I try to meet with reps whenever I have a few minutes in between OR cases or clinic patients. MedTech reps need to know their product or service through-and-through because that short interaction is often their one opportunity to get me on board. They need to be the expert and give me a concise, compelling presentation as to why I should use their product because the odds of me spending half an hour reading through the data and articles they provide are low, unless I am convinced otherwise. I want to learn quickly how the product is better than what we’re using currently, or if it’s a new product, what problem it’s solving.
It can be tough to connect with a doctor and convert them. After all, change involves some challenges in terms of time, effort, and workflow. Here are three things I look for when deciding to meet and work with a rep:
1. Catch My Attention With Relevant Information
I interact with medical device reps in a number of different ways, but in-person meetings generally best establish the relationship with the rep. Even though we have all of these technologies – email, Zoom, etc. – the in-person relationship is critical to establish trust. Once that’s done, a rep can rely on the other means of communication. Sometimes it takes four or five reminders for me to respond (after all, I’m often with patients). But the more relevant the information is to me, the more likely I am to respond. For example, if I see an email about something I heard about at a recent conference, or talked to a colleague about, it’s going to spark my interest. I get so many emails a day, it’s important to use personalized content to stand out in my inbox.
2. Show Me Other Surgeons Using Your Products
I also want to know who is using the product. In particular, I’m interested in:
-Surgeons I know personally. If I've trained with a product user or published with them, that relationship serves as a reference and gives me more confidence in the product.
-Surgeons in my area. If there is anyone in my community who uses the product, I want to know about it so I can stay on top of the latest innovations relevant to my patients.
-Surgeons I respect.

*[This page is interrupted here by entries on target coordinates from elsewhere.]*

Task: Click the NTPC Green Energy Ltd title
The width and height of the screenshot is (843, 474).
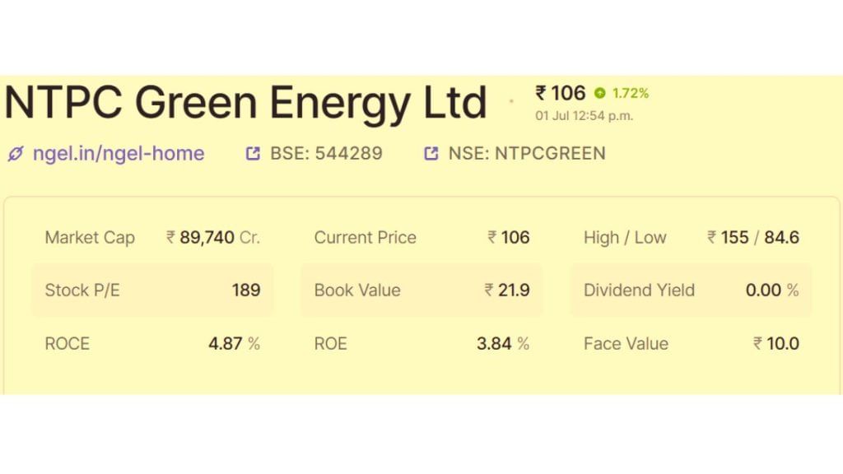Action: point(245,103)
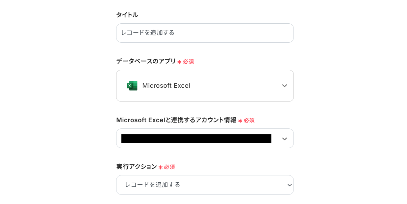Click 必須 tag next to データベースのアプリ
The height and width of the screenshot is (204, 407).
(x=189, y=61)
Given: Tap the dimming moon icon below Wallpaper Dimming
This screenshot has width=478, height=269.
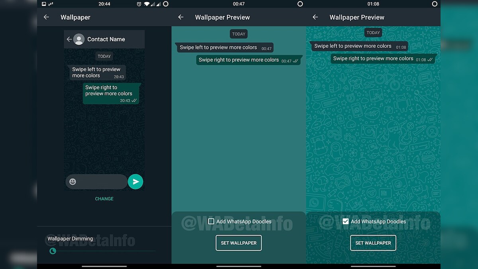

I may not know them personally, but if a KOL uses the product, or is someone who has done research or spoken on the topic, that brings credibility to the product and the rep.

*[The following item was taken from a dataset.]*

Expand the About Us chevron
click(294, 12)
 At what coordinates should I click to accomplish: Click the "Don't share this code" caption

A highly effective rep would find these surgeons in my network and connect me to them if needed. It saves me a lot of time. Especially if I don’t have a relationship with a rep already, I’m going to notice their efforts if they identify product users who are relevant to me. It makes an unknown entity better known because someone else I trust has already vetted the product.
3. Be A Team Player
The truly outstanding reps are present throughout the trial process. It’s not just about knowing the product; they take a significant interest in the entire procedure relevant to their product and actively work with the OR teams to make things easier for them during use. For example, some reps just put their products on the shelf and you never see them again; there’s no support. A valuable rep will go out of their way to help the broader OR team to make using the new product that much simpler. Use of a new product should not negatively impact our normal workflows, as that experience can overshadow even the best products. The rep should make sure things go as smoothly as possible during the first few trials of their product. The feedback my team gives me can also influence me. If I learn that a rep is unreliable, or there is uncertainty about whether or not a product will be available, I may be less inclined to use the product, no matter how good it is.
Overall, reps should make sure they’re leading with personalized, relevant information, and be proactive. I find it’s more common for reps to err on the side of being invisible than to err on the side of being overly helpful. When the rep provides relevant information and is helpful to my OR team, I’m much more likely to listen and use their product.
Dr. Alexander Sah, MD is a leading orthopedic hip and knee surgery specialist. Dr. Sah completed his residency at Harvard Combined Orthopedic Program and currently practices at Sah Orthopaedic Associates at the Institute for Joint Restoration and Research, where he is also medical co-director. With over 20 years of experience in the medical field, Dr. Sah has published numerous articles and presented at leading conferences including AAOS and AAHKS. He is based in Fremont, California.